Start of SUPPLIED RECORDS

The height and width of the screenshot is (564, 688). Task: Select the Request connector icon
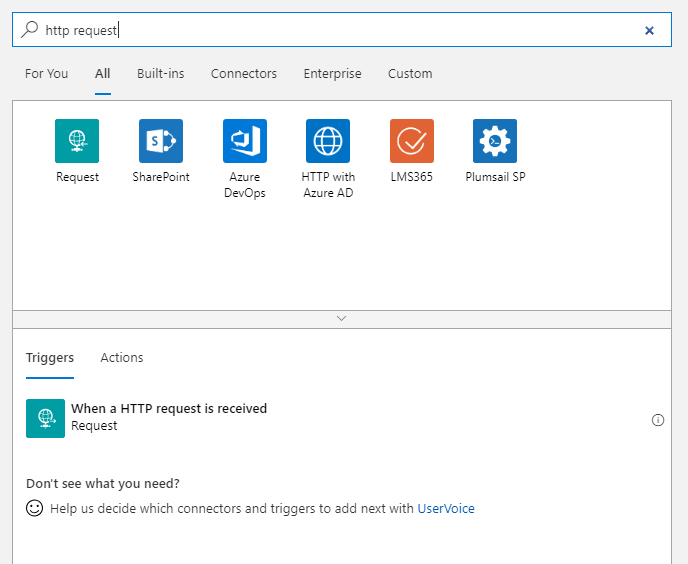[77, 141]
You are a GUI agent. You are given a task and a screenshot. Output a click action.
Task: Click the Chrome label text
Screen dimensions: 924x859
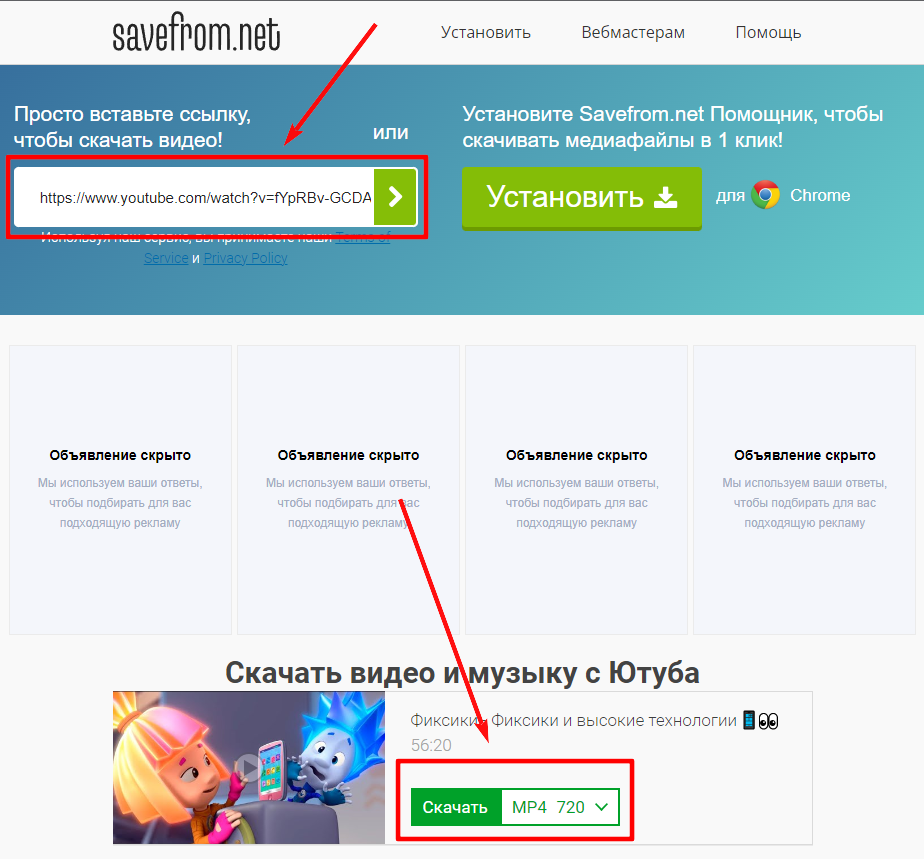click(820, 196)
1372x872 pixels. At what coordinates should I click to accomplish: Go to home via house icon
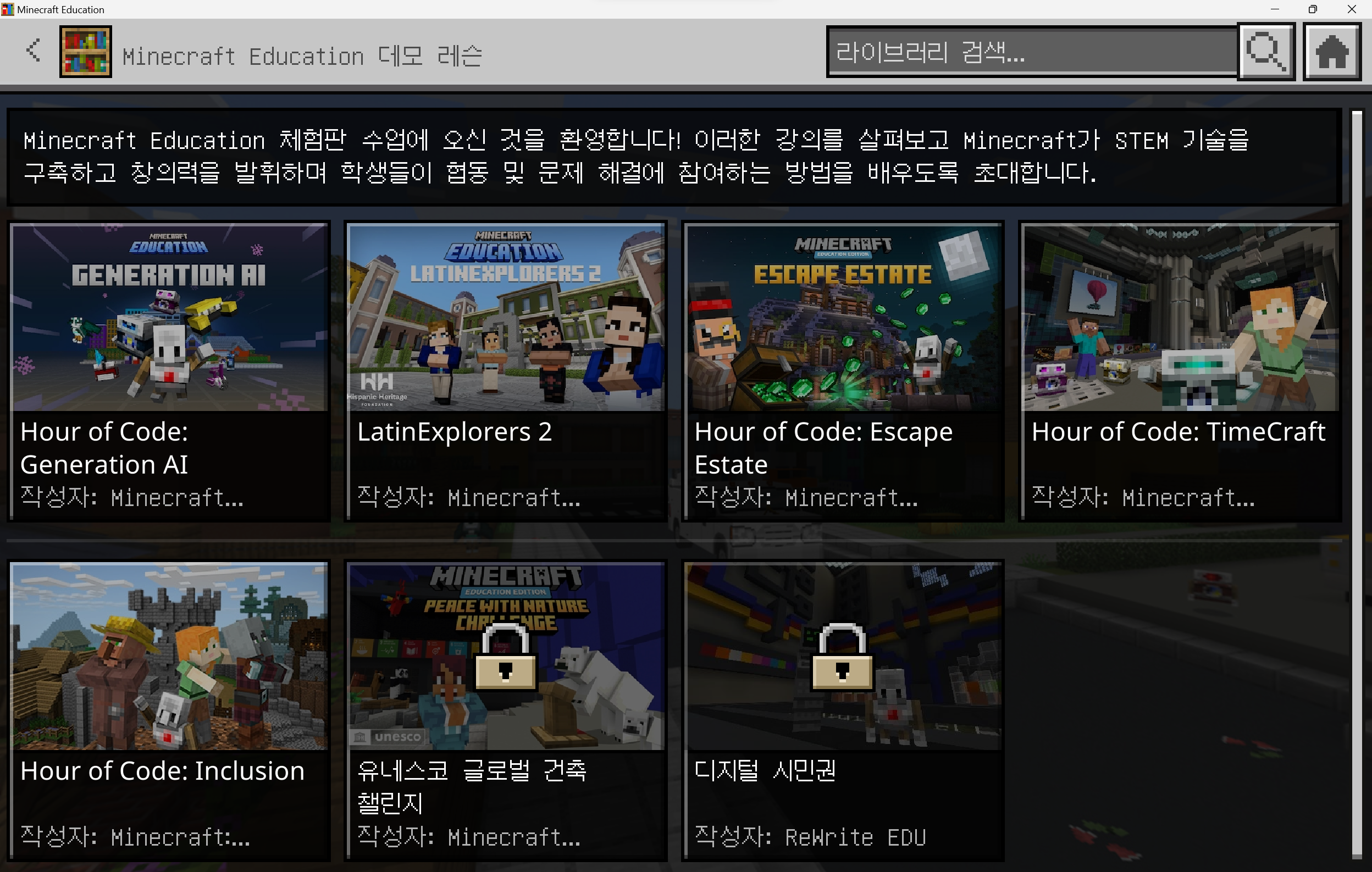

End of SUPPLIED RECORDS

Quote exactly the lines from the one that contains "Screen dimensions: 924x859" through the end of the listing above, both ends included, leaving out the pictures.

PROBLEM SOLUTION:
Screen dimensions: 924x859
click(820, 196)
1372x872 pixels. At what coordinates should I click to accomplish: Go to home via house icon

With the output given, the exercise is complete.